The TSB concluded the rules about rest used by Ghana-regulated MK Airlines were "one of the least restrictive among the International Civil Aviation Organization's member states." MK Airlines allowed shifts of 24.5 hours for three-pilot crews, with up to 18 hours in the air.

By comparison, at the time in Canada, such crews could only work 20 hours, with a maximum of 14 hours in the air.

"There is a reasonable limit to the time a flight crew can remain on duty before acute fatigue begins to induce unacceptable human performance deficiencies," the report said. And the board's analysis indicated the crew's rest levels "would have been at their lowest level of performance because of fatigue," just as they were trying to use the software in Halifax.

Meanwhile, evidence was unearthed explaining why the crew weren't proficient with the software.

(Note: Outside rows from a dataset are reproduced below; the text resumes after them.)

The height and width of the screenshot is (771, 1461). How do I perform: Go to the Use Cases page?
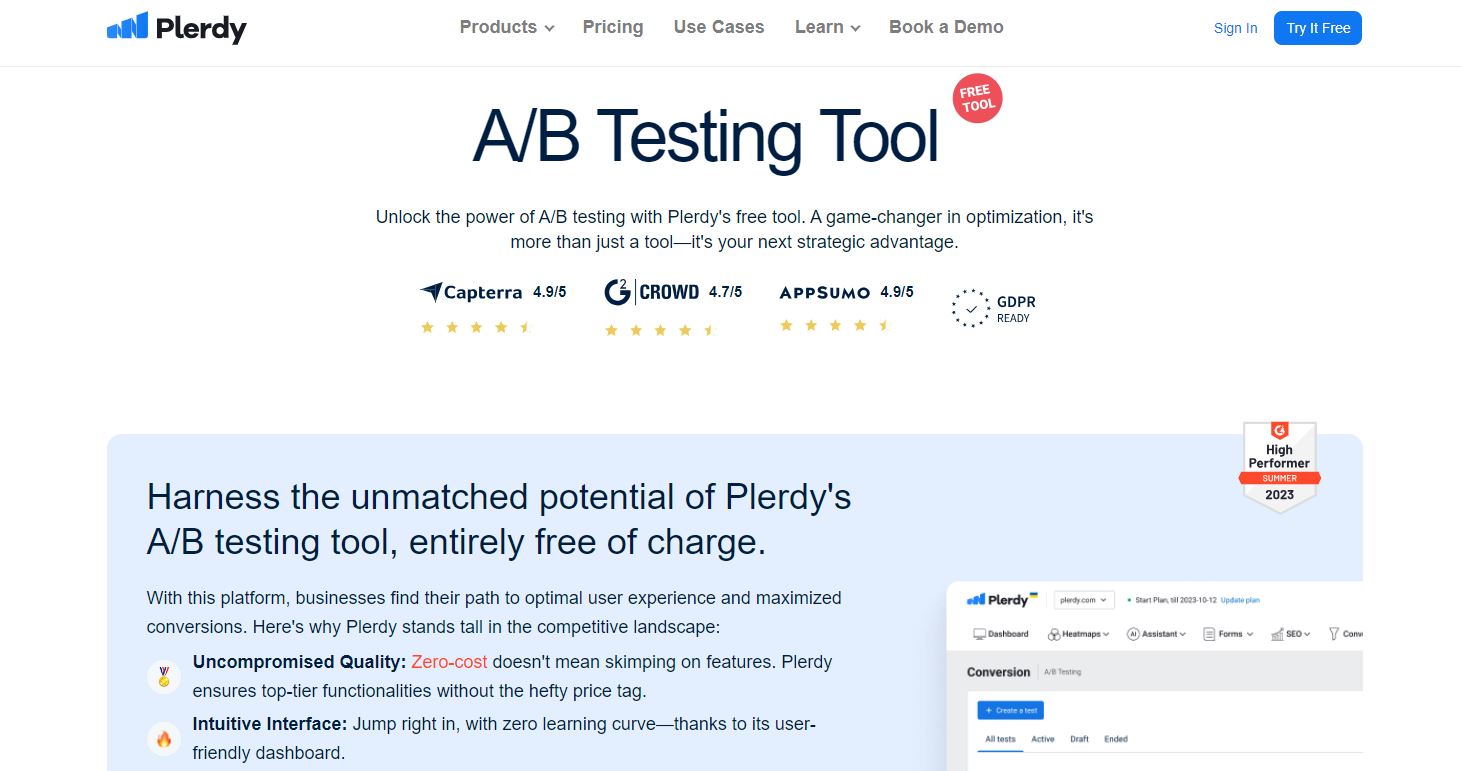(719, 27)
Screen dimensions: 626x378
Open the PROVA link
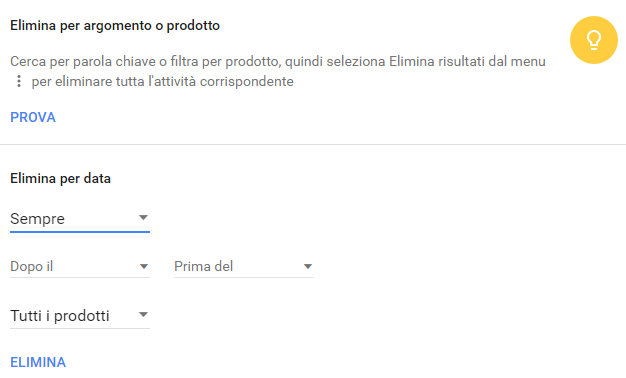pyautogui.click(x=33, y=117)
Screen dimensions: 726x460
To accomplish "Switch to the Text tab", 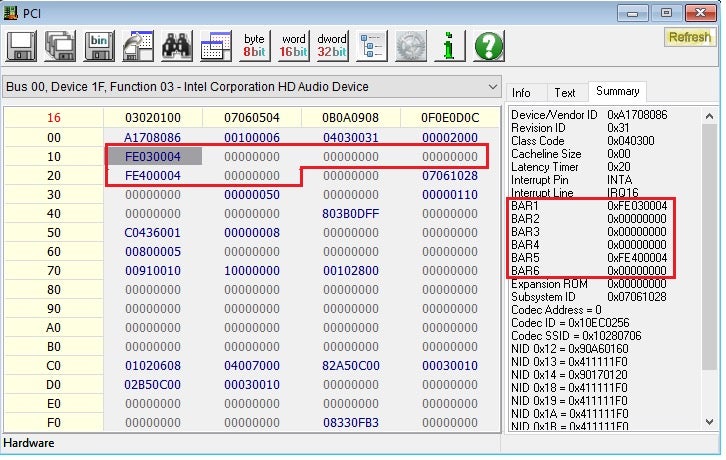I will coord(565,92).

According to the TSB, the company asked crew to "self study" the 46-page manual and there was "little direct training provided."

In addition, even though the company had three previous accidents, the "regulatory oversight of MK Airlines by the Ghana Civil Aviation Authority was not adequate to detect serious non-conformances to flight and duty times, or ongoing non-adherence to company directions and procedures," wrote the investigator, who documented how the airline had grown quickly after being founded in Zimbabwe and shifting its corporate location to Ghana.

The Ghanaian authority didn't respond to an email requesting comment.

The sole recommendation from the report called on Transport Canada to work with its international counterparts to create a takeoff monitoring system that would immediately alert aircraft crew if there were something wrong with power levels during takeoff.

On the TSB website, it says that while Transport Canada agrees "in principle with the recommendation," no such systems yet exist that are reliable. It adds that the industry is "best placed to take the lead to develop" a system that might have warned the pilots of their impending disaster. The safety board responded that Transport Canada could still push for research in this area, working with other regulators.

Stricter safety rules have been brought in for Canadian pilots of large aircraft since the crash.

For example, as of 2020, airlines were to cap the on-duty period for pilots to between nine and 13 hours depending on the flight’s duration, the number of segments flown that day, and duty start times.

However, Transportation Safety Board placed crew fatigue on its watch list in 2018, and it has remained there since. The board's website says it wants to see Transport Canada require "fatigue management systems," where operators go beyond focusing on the hours of rest, and also set in place systems that assess causes of fatigue and make changes to avoid exhaustion.

The Canadian Press asked Transport Canada what it is doing to ensure foreign cargo planes landing in Canada have crew on board who are meeting Canadian standards to prevent fatigue. The department didn't provide a response by deadline.

Toronto-based lawyer Paul Miller, whose firm launched the lawsuit on behalf of the six families, said he was pleased that by 2007 they each received settlements "in the seven digits." He said in an interview last week that details cannot be revealed due to a confidentiality agreement.

However, Miller said the legal action was important both for financial and emotional reasons to the families.

"It was really important to give them some explanation of what had happened to their loved ones, and also to get them financial help as the main income earner of each family had been lost in that horrific crash," he said.